# Steam, Cedega, SuSe 9.1 zum Dritten



## astaluego (9. Februar 2005)

Hai!
Zuerst mal zum Thread: Ich habe nun in diesem Forum die 2 Beiträge über Steam auf Linux installieren gelesen und es wundert mich das beide mit den Antworten "Windows ist fürs Gamen halt besser als Linux" abserviert wurden und dementsprechend auf "Geschlossen" gesetzt wurden. So muss ich nun einen neuen Thread anfangen über das gleiche Thema. 

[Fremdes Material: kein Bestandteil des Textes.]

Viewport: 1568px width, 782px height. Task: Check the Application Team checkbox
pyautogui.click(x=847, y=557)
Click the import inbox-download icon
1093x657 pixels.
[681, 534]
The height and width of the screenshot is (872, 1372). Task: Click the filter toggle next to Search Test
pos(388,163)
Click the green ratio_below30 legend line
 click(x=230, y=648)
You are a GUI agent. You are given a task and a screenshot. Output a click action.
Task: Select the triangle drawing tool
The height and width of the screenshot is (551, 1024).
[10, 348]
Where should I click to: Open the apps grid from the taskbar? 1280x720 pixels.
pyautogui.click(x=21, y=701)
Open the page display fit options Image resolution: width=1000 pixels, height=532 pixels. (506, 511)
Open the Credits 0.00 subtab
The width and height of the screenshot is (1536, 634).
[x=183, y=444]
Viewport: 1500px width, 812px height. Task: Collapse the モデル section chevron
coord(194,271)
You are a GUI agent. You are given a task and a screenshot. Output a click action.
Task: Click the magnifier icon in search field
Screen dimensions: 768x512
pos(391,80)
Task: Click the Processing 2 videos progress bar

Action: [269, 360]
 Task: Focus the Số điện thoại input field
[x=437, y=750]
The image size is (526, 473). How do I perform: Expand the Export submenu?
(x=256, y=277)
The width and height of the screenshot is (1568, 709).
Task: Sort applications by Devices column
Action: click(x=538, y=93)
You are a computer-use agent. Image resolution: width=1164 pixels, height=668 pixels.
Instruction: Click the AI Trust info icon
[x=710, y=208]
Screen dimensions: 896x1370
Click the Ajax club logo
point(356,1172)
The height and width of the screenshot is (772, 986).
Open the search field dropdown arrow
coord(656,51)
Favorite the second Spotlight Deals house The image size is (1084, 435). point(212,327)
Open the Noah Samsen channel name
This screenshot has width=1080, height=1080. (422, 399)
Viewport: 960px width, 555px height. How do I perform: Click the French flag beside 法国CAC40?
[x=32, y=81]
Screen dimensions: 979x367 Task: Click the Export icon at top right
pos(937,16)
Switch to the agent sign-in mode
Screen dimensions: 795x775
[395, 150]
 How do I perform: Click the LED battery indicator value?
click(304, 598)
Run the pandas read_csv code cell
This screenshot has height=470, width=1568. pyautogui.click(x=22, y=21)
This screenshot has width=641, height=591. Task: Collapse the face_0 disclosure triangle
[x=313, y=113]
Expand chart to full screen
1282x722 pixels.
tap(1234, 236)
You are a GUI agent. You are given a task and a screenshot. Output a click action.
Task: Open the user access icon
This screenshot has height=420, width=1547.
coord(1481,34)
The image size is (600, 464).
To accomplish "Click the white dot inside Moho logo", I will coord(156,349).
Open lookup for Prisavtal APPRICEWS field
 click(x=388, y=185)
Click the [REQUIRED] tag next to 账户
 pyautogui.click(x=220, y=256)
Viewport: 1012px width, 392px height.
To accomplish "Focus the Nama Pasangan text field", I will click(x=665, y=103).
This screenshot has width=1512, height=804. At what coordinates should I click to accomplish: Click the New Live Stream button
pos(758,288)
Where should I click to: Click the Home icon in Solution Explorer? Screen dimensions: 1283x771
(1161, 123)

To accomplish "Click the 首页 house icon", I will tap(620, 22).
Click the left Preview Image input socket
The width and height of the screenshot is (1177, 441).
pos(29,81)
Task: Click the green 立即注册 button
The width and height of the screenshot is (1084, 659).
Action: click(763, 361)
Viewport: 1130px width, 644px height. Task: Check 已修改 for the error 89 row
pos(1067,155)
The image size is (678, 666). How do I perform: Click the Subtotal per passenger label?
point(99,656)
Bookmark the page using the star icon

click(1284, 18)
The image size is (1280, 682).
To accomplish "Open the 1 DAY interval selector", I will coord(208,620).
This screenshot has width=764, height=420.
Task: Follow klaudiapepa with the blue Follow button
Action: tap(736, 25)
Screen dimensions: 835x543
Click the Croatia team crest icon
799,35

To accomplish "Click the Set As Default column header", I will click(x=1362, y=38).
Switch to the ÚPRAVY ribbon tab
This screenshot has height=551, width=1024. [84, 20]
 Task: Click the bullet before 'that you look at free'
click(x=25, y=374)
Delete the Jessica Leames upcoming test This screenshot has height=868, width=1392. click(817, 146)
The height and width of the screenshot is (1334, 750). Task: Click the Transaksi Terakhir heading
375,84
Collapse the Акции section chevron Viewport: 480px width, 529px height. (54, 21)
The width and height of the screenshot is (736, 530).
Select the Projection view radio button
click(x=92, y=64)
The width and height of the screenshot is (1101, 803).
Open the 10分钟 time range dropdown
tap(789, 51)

Bis jetzt habe ich CS auf dem Laptop gespielt und möchte nun dieses Game auf meinem PC rüberpflanzen, da es langsam ungemütlich wird. Und da ich auf diesem PC nur mit Linux arbeiten will bleibt nur noch die Lösung Steam auf dieser Plattform zu installieren. 

*Steam auf Linux installieren mit Cedega*
Nur für Gleichgesinnte: Tutorial 

Nur beim Punkt 6 ( cvscedega SteamInstall.exe ) scheitert bei mir das Ganze
Die, welche diesem Tutorial folgen und Erfolg haben sollten hier doch einen Beitrag schreiben   

So und nun warte ich auf ein paar anderweitige Installationsvorschläge und hoffe das die Moderatoren diesen Thread eine weile offen halten, ich bin sicher es gibt genügend Leute die daran interessiert sind. 

gruss ana

PS: Ich setze beim Gamen weniger auf Perfomance als auf Spass so wär mal Windows fürs Erste aus dem Weg geräumt.


----------



## Holger_S (9. Februar 2005)

Mal eine dumme Frage, Cedega hast du schon, oder?

 Wenn ja, dann verweis eich auch auf die Tut Seite



> *Issue:*
> Steam doesn't work with the latest Cedega version
> 
> *Solution:*
> ...


</pre>


----------



## astaluego (9. Februar 2005)

Das habe ich schon gestern probiert und es geht nicht.
Allerdings muss ich sagen, das Steam mit dem mitgelieferten Wine auf 9.1 installiert wird ohne cedega. Ich werde schauen ob ich noch CS draufpfeffern kann.

gruss


----------